As far as I understand, ptmalloc3 does not eliminate heap fragmentation. However, due to the bit-wise tree employed in the newer version, it finds free chunks of the right size in shorter time by several orders of magnitude. Additionally, it seems that glibc 2.5 abandons its attempts to find a best-fit chunk after a while (possibly after 10000 tries), instead expanding the heap as long as possible and finally failing to allocate memory – causing first the fast rise in memory usage and later the observed NoMemoryError.

 

At this time, http://ch.oddb.org has run – powered by ruby and ptmalloc3 – for a little more than 24 hours without displaying any of the signs I have come to associate with heap fragmentation.
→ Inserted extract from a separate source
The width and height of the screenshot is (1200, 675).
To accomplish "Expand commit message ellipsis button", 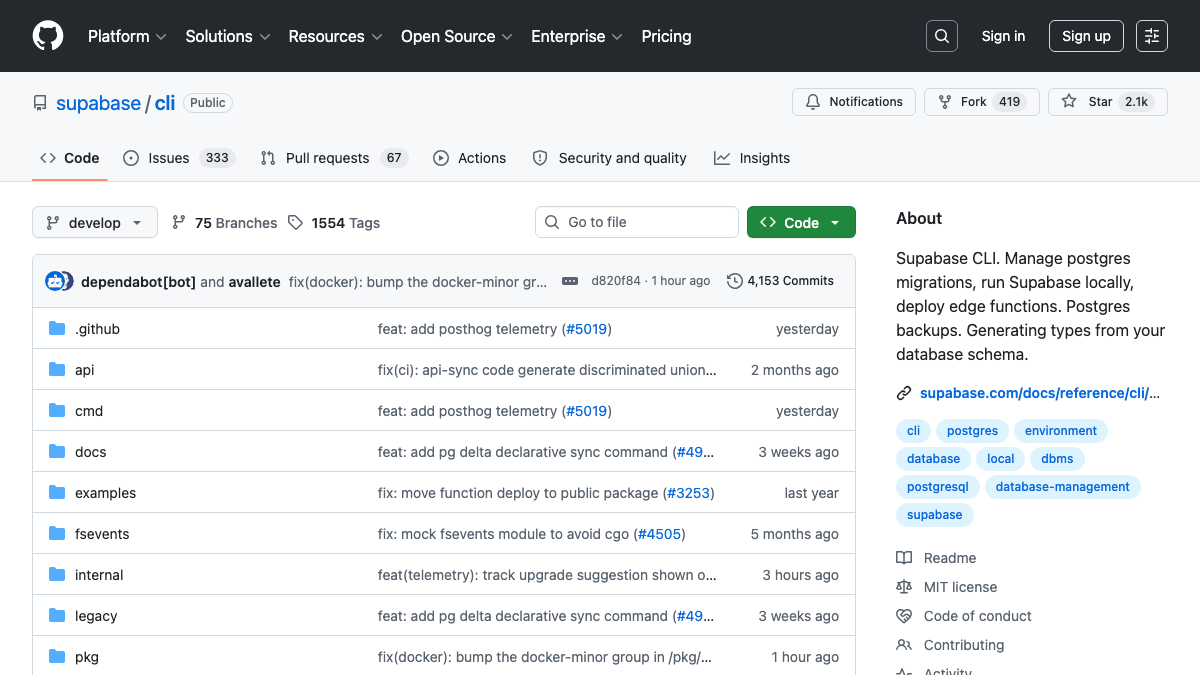I will point(570,281).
Significantly less time is spent in allocating memory – and consequently in GC, and the overall memory-footprint has decreased by about 30%.

 

I hope this is of use – thanks in advance for any thoughts you want to share.

Hannes Wyss

[1] Open Drug Database
http://scm.ywesee.com/?p=oddb.org;a=summary
[2] Object-Database Access and Object Cache
http://scm.ywesee.com/?p=odba;a=summary
[3] State-Based Session Management
http://scm.ywesee.com/?p=sbsm;a=summary
[4] Component-Based Html generator
http://scm.ywesee.com/?p=htmlgrid;a=summary
[5] Inspecting a live ruby process, Jamis Buck
http://weblog.jamisbuck.org/2006/9/22/inspecting-a-live-ruby-process
[6] Ruby live process introspection, Mauricio Fernandez
http://eigenclass.org/hiki.rb?ruby+live+process+introspection
[7] Heap fragmentation, Bruno R. Preiss
http://www.brpreiss.com/books/opus8/html/page425.html
[8] Glibc bugzilla report 4349, Mingzhou Sun, Tomash Brechko
http://sourceware.org/bugzilla/show_bug.cgi?id=4349
[9] Ptmalloc home, Wolfram Gloger
http://www.malloc.de/en/